> **ACTIVITY**
Return exactly the lines of the records below, starting at the line that contains "The height and width of the screenshot is (720, 960)." and ending at the line that contains "Open the Tools menu", with both of those lines kept.

> **DATA PROVIDED**
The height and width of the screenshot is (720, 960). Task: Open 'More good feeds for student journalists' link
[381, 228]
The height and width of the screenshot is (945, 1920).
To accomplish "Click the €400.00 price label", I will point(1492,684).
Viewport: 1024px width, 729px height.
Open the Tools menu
* * *
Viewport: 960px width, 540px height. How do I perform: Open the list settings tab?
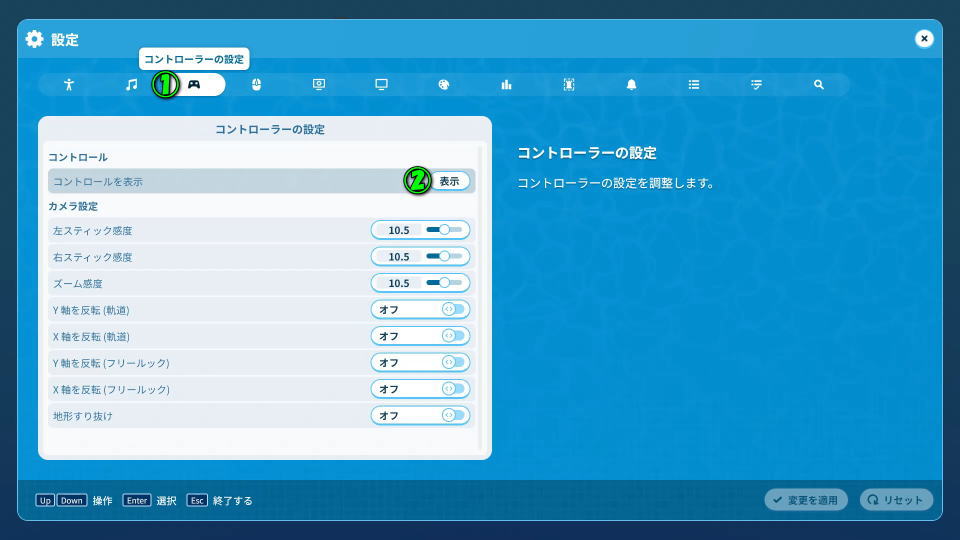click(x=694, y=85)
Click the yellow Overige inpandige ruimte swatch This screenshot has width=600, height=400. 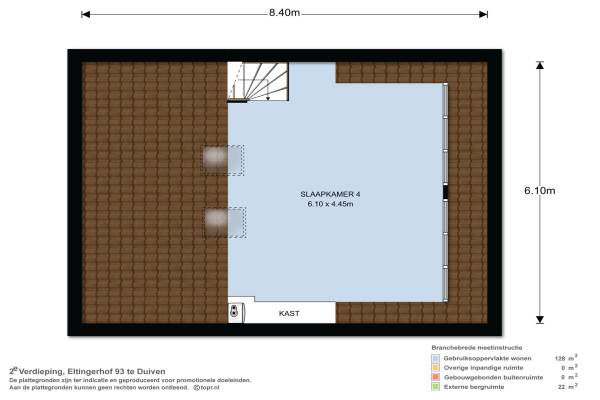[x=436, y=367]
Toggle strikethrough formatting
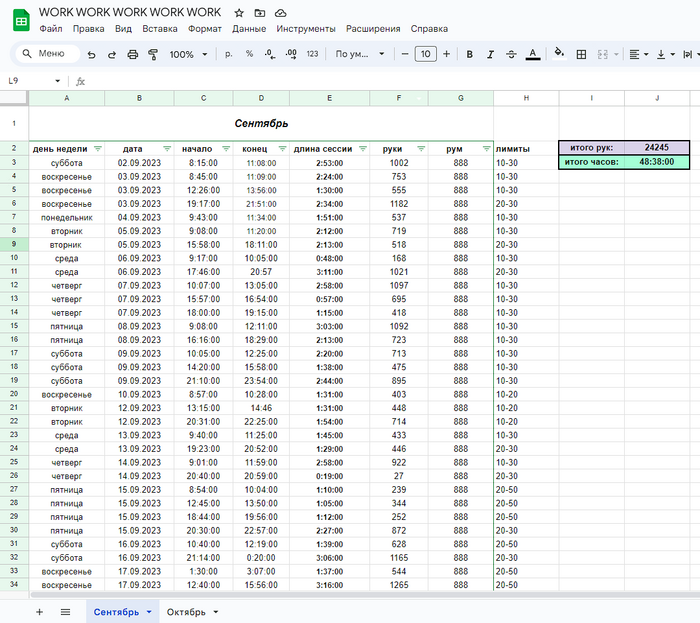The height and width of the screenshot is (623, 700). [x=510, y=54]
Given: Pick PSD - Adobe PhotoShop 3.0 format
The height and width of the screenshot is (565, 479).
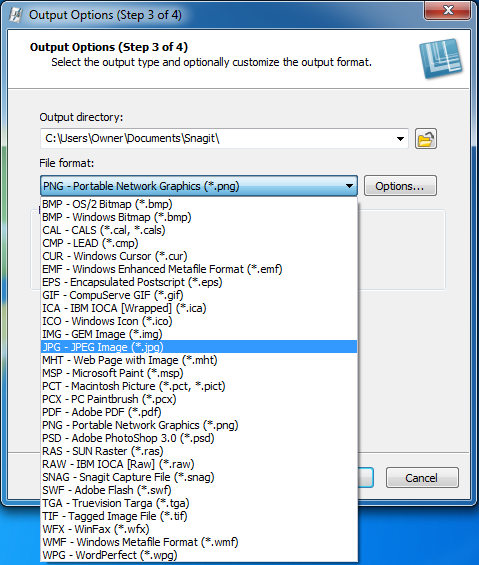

> **PROBLEM SOLUTION**
The height and width of the screenshot is (720, 960). Task: Open 'More good feeds for student journalists' link
[381, 228]
The height and width of the screenshot is (945, 1920).
To accomplish "Click the €400.00 price label", I will point(1492,684).
Viewport: 1024px width, 729px height.
Open the Tools menu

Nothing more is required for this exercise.